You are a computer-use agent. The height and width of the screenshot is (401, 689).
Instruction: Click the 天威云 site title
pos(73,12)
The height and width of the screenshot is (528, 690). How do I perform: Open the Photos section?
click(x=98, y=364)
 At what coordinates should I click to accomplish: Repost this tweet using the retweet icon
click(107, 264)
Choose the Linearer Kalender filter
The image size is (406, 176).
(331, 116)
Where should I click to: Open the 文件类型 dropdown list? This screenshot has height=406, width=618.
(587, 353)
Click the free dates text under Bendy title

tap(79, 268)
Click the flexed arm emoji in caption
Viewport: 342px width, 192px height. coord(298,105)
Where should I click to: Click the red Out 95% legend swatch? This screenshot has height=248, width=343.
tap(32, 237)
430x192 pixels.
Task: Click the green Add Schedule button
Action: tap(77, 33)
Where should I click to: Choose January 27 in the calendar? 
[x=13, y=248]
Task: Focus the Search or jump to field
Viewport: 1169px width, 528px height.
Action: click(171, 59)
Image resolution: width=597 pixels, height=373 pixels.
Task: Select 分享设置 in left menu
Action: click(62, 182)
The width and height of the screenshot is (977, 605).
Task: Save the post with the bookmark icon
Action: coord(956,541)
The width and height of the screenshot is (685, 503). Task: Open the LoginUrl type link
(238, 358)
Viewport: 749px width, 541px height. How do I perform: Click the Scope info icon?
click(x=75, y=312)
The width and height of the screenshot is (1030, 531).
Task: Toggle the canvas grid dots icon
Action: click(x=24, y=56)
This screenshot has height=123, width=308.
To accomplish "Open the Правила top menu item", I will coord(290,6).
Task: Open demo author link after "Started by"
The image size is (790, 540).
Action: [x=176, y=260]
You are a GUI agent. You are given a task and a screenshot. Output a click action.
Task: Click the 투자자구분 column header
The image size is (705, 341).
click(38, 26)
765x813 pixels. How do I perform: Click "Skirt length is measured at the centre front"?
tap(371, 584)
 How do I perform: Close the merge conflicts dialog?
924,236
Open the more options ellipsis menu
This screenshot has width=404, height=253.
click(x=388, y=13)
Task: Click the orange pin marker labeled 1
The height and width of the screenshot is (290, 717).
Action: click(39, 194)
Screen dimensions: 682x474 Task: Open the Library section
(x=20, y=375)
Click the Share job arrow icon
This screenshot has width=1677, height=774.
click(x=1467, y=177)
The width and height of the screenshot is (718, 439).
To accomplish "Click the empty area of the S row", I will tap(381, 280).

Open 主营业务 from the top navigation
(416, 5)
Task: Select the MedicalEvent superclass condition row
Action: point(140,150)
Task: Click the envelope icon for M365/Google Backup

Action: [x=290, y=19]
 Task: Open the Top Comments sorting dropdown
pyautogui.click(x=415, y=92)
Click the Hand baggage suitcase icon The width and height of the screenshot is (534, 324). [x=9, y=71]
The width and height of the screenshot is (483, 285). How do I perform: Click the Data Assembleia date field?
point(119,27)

----

PROBLEM REQUIREMENTS -
Given the listing above, print all of it word for word.

ANSWER SPACE -
You are a computer-use agent. The height and width of the screenshot is (401, 689).
Instruction: Click the 天威云 site title
pos(73,12)
The height and width of the screenshot is (528, 690). How do I perform: Open the Photos section?
click(x=98, y=364)
 At what coordinates should I click to accomplish: Repost this tweet using the retweet icon
click(107, 264)
Choose the Linearer Kalender filter
The image size is (406, 176).
(331, 116)
Where should I click to: Open the 文件类型 dropdown list? This screenshot has height=406, width=618.
(587, 353)
Click the free dates text under Bendy title

tap(79, 268)
Click the flexed arm emoji in caption
Viewport: 342px width, 192px height. coord(298,105)
Where should I click to: Click the red Out 95% legend swatch? This screenshot has height=248, width=343.
tap(32, 237)
430x192 pixels.
Task: Click the green Add Schedule button
Action: tap(77, 33)
Where should I click to: Choose January 27 in the calendar? 
[x=13, y=248]
Task: Focus the Search or jump to field
Viewport: 1169px width, 528px height.
Action: click(171, 59)
Image resolution: width=597 pixels, height=373 pixels.
Task: Select 分享设置 in left menu
Action: click(62, 182)
The width and height of the screenshot is (977, 605).
Task: Save the post with the bookmark icon
Action: coord(956,541)
The width and height of the screenshot is (685, 503). Task: Open the LoginUrl type link
(238, 358)
Viewport: 749px width, 541px height. How do I perform: Click the Scope info icon?
click(x=75, y=312)
The width and height of the screenshot is (1030, 531).
Task: Toggle the canvas grid dots icon
Action: click(x=24, y=56)
This screenshot has height=123, width=308.
To accomplish "Open the Правила top menu item", I will coord(290,6).
Task: Open demo author link after "Started by"
The image size is (790, 540).
Action: [x=176, y=260]
You are a GUI agent. You are given a task and a screenshot. Output a click action.
Task: Click the 투자자구분 column header
The image size is (705, 341).
click(38, 26)
765x813 pixels. How do I perform: Click "Skirt length is measured at the centre front"?
tap(371, 584)
 How do I perform: Close the merge conflicts dialog?
924,236
Open the more options ellipsis menu
This screenshot has width=404, height=253.
click(x=388, y=13)
Task: Click the orange pin marker labeled 1
The height and width of the screenshot is (290, 717).
Action: click(39, 194)
Screen dimensions: 682x474 Task: Open the Library section
(x=20, y=375)
Click the Share job arrow icon
This screenshot has width=1677, height=774.
click(x=1467, y=177)
The width and height of the screenshot is (718, 439).
To accomplish "Click the empty area of the S row", I will tap(381, 280).

Open 主营业务 from the top navigation
(416, 5)
Task: Select the MedicalEvent superclass condition row
Action: point(140,150)
Task: Click the envelope icon for M365/Google Backup

Action: [x=290, y=19]
 Task: Open the Top Comments sorting dropdown
pyautogui.click(x=415, y=92)
Click the Hand baggage suitcase icon The width and height of the screenshot is (534, 324). [x=9, y=71]
The width and height of the screenshot is (483, 285). How do I perform: Click the Data Assembleia date field?
point(119,27)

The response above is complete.